PROMPT. Reproduce the portion of the WWE pay-per-view estimate that begins at the words "For the purposes" and ends after the words "PPV broadcast rights?".

TEXT SEGMENT.
For the purposes of this estimate, I assumed about 12 main roster PPVs would be sold and that the WWE Network would still operate and offer the remaining content at current price point. I estimated WWE Network subscribers at a steady state would thereafter drop to 20%, or about 300,000 paid subs, which is somewhat reflective of the results of an informal poll I took this month. Of those who were current subscribers, about one-third said they would keep the Network if it stopped offering the PPVs. Knowing the 492 respondents to this poll probably represent a more dedicated population of fans, and to be aggressive, I arbitrarily estimated a 20% retention on WWE’s current paid subscribers of about 1,500,000, or 300,000 subscribers.
How did you estimate the value of WWE’s PPV broadcast rights?
The value of PPV broadcast rights was estimated partly based on extrapolating from the known value of WWE’s U.S. broadcast rights for Raw, which have a reported average annual value of $265 million. Since Raw is a 3-hour weekly program, producing 156 hours per year, we can say it has an hourly value of $1.7 million. Not including “Kickoff” pre-show programming, the most premium portion of PPV events are about 3 hours each. Major PPVs are even longer, but for simplicity and to be conservative, I decided to count PPVs at 3 hours each. At 12 PPVs per year (I’m not counting Saudi Arabia events since they’re counted under a different revenue line), that means 36 hours annually.

DATASET CONTENT.
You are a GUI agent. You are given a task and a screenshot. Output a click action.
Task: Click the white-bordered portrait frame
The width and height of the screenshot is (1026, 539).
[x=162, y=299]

ANSWER TO THIS TASK.
For the purposes of this estimate, I assumed about 12 main roster PPVs would be sold and that the WWE Network would still operate and offer the remaining content at current price point. I estimated WWE Network subscribers at a steady state would thereafter drop to 20%, or about 300,000 paid subs, which is somewhat reflective of the results of an informal poll I took this month. Of those who were current subscribers, about one-third said they would keep the Network if it stopped offering the PPVs. Knowing the 492 respondents to this poll probably represent a more dedicated population of fans, and to be aggressive, I arbitrarily estimated a 20% retention on WWE’s current paid subscribers of about 1,500,000, or 300,000 subscribers.
How did you estimate the value of WWE’s PPV broadcast rights?